(Stored dataset items)
* * *
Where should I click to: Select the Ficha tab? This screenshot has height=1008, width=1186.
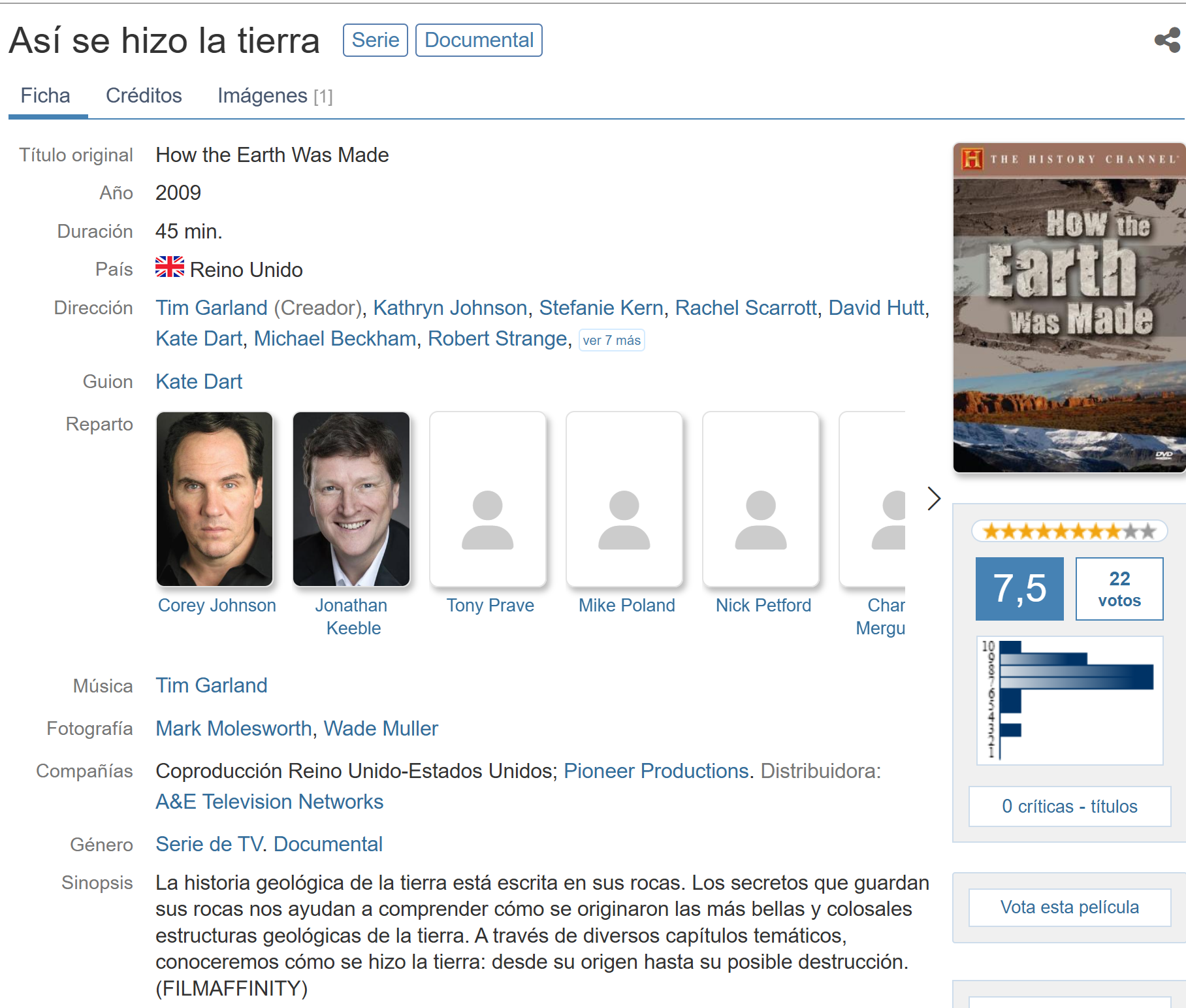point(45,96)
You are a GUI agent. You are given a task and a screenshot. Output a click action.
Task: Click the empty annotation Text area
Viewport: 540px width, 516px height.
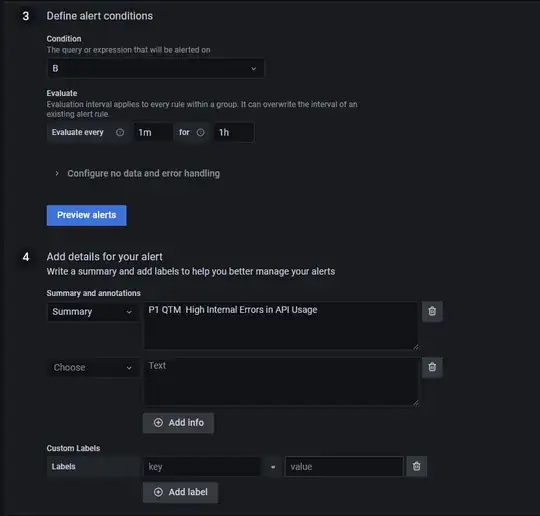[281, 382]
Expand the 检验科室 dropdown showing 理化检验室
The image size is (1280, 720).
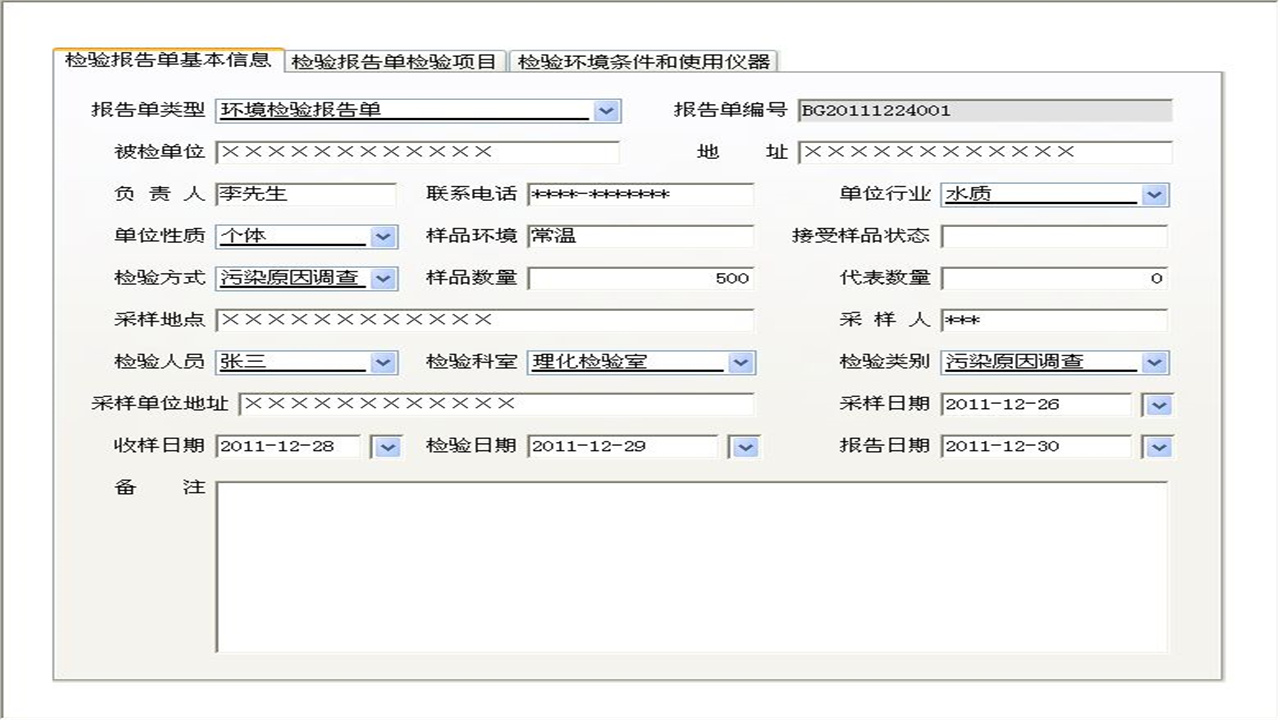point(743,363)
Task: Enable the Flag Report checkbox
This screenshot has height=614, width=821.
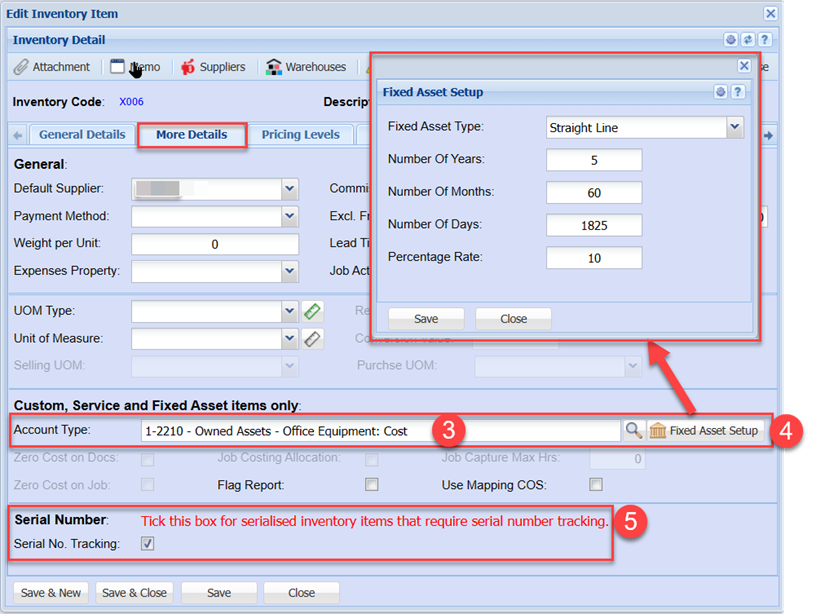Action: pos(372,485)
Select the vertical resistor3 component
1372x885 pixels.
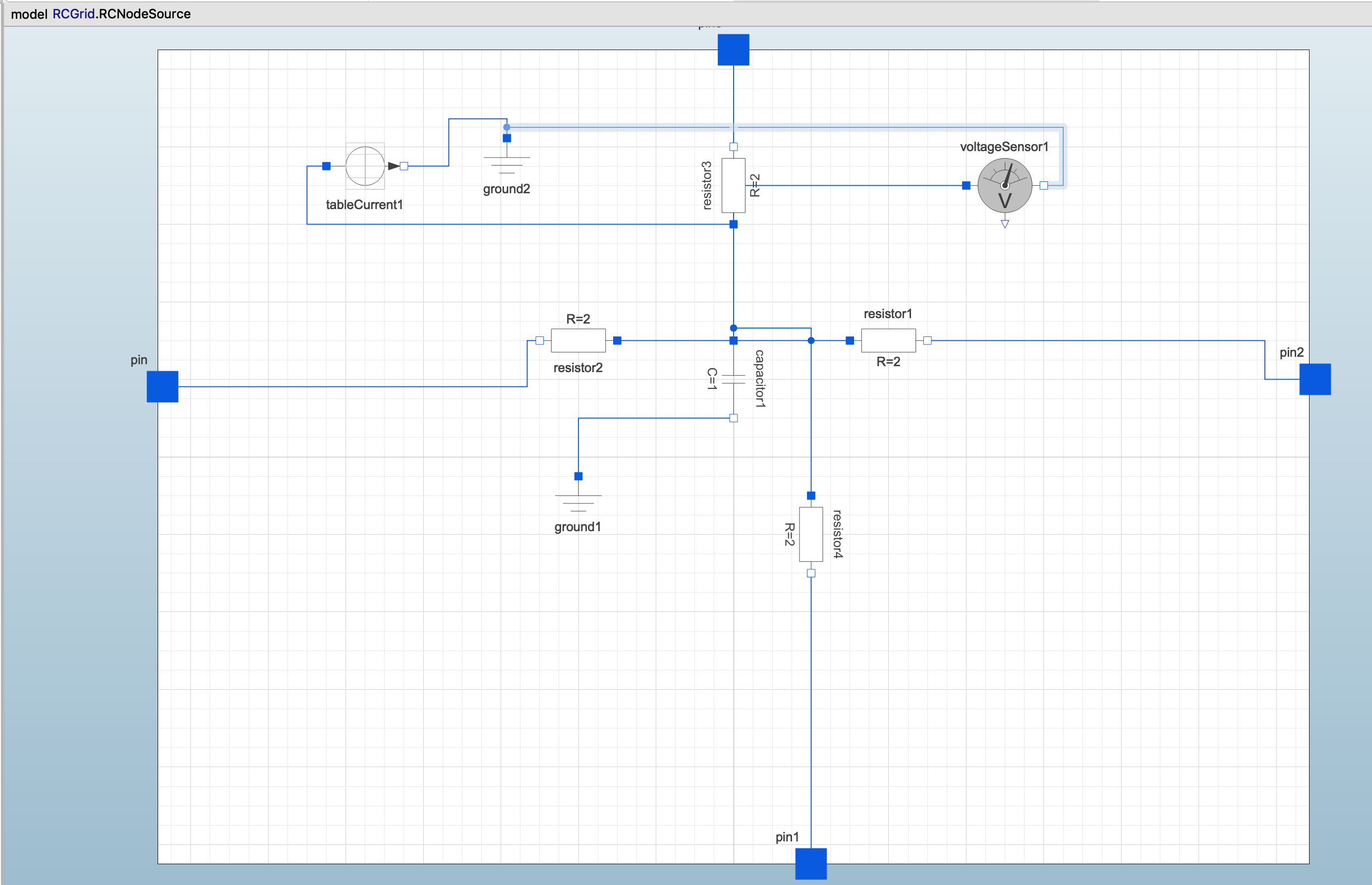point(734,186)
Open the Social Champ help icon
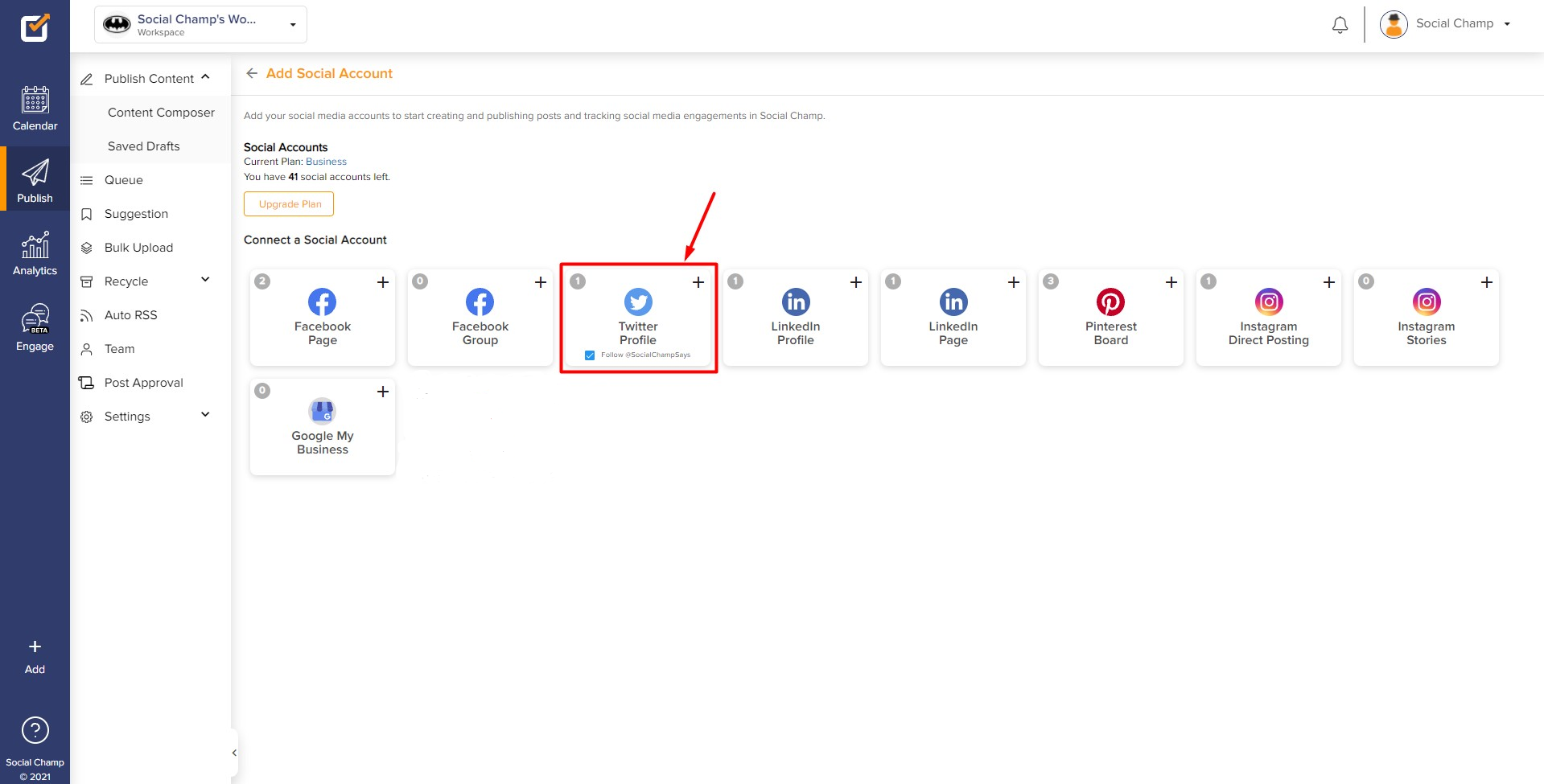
* * *
The data must come back word for word, with every picture removed.

Where should I click to: Select the Ficha tab? This screenshot has height=1008, width=1186.
point(45,96)
You are a GUI agent. You are given a task and a screenshot. Output a click action.
Task: Click the empty annotation Text area
Viewport: 540px width, 516px height.
[281, 382]
Expand the 检验科室 dropdown showing 理化检验室
The image size is (1280, 720).
point(743,363)
Task: Enable the Flag Report checkbox
This screenshot has height=614, width=821.
Action: pos(372,485)
Select the vertical resistor3 component
1372x885 pixels.
point(734,186)
Open the Social Champ help icon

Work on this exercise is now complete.